Background:
This question arose purely recreationally and doesn't really fit into any context that I know of.
Let $A \sqcup B = \mathbb{R}$ be a partition of the real numbers into two sets
I have proved that for any positive $k$, either $A$ or $B$ contain $3$ elements $x < y < z$ which satisfy the relation:
$$ z - y = k(y - x) $$
The gist of the proof was a proof by contradiction by brute forcing several forced ratios and then showing the same element had to belong to both $A$ and $B$. My feeling was the proof came out too locally and that there was room for improvement and so I have a more general question:
Question:
Define a partition of the real numbers: $$\mathbb{R} = \bigsqcup_{j=1}^n A_j $$
Let $k_2, ..., k_{m-1}$ be a list of positive real numbers (possibly an infinite sequence). What conditions on $n$ and $m$ can I put so that I can guarantee there will be $m$ points $ x_1 < \dots < x_m$ in a single $A_j$ such that $$x_{i+1} - x_{i} = k_i (x_i - x_{i-1})$$ for all $1 < i < m$.
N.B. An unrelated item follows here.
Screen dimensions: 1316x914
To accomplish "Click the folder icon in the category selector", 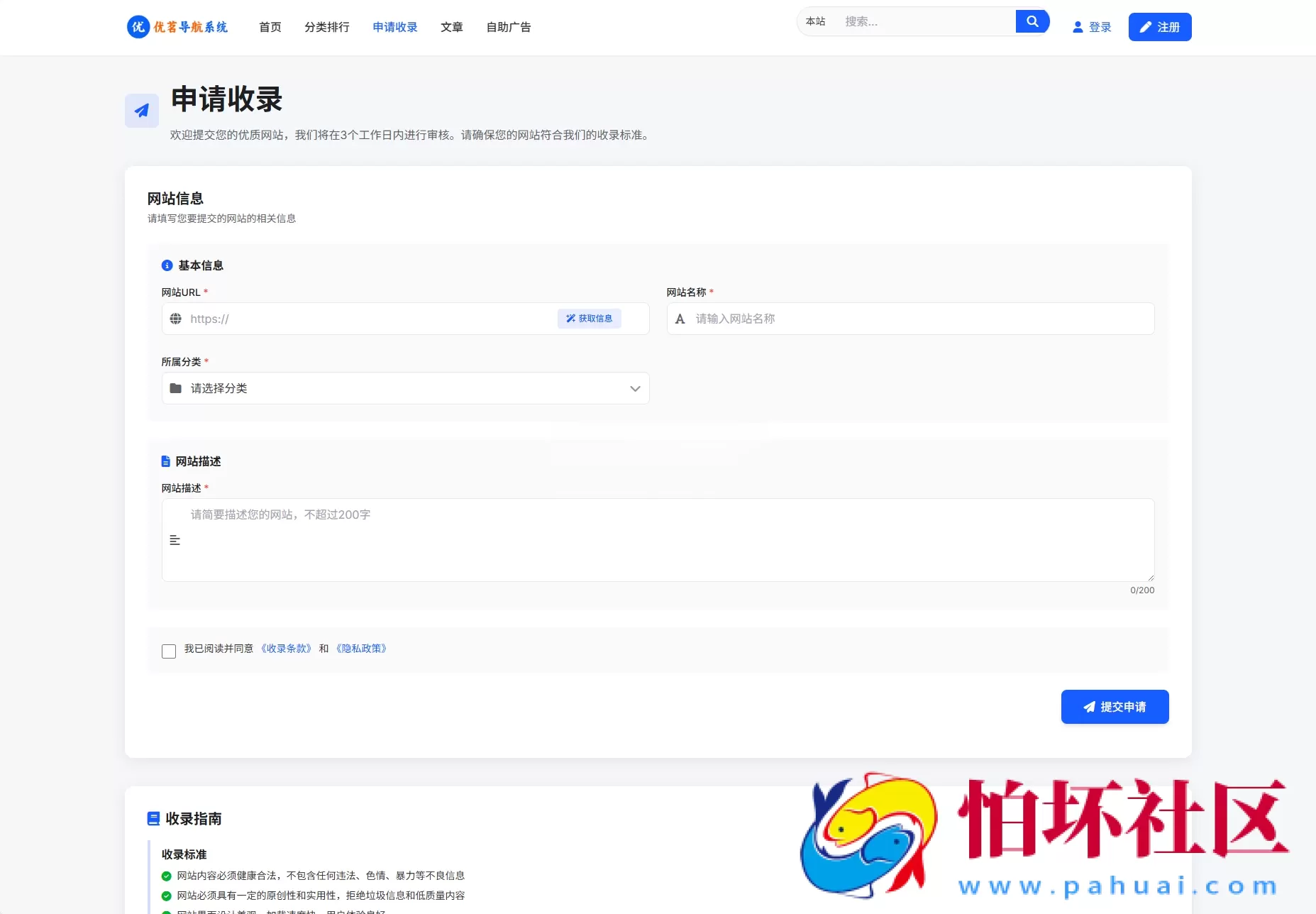I will coord(176,388).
I am stuck for techniques because the original proof was quite crude and it wouldn't generalise. I also don't have any feel for what the answer will be because the sets you need to look at in this problem aren't at all nice or intuitive.
Thanks!
Update: It appears this has been solved for general $n$ in the case $m$ is finite by Rado in 1933 (as mentioned in the link Gerry posted: http://journals.cambridge.org/action/displayAbstract?fromPage=online&aid=190037) in the affirmative for a general sequence $x_1, \dots, x_m$ although not particularly for the case $x_1 < \dots < x_m$ although this may be a simple extension.
I believe the case for infinite matrices in the general partition regularity problem has not been solved and neither has this particular subproblem when we have an infinite ratio sequence.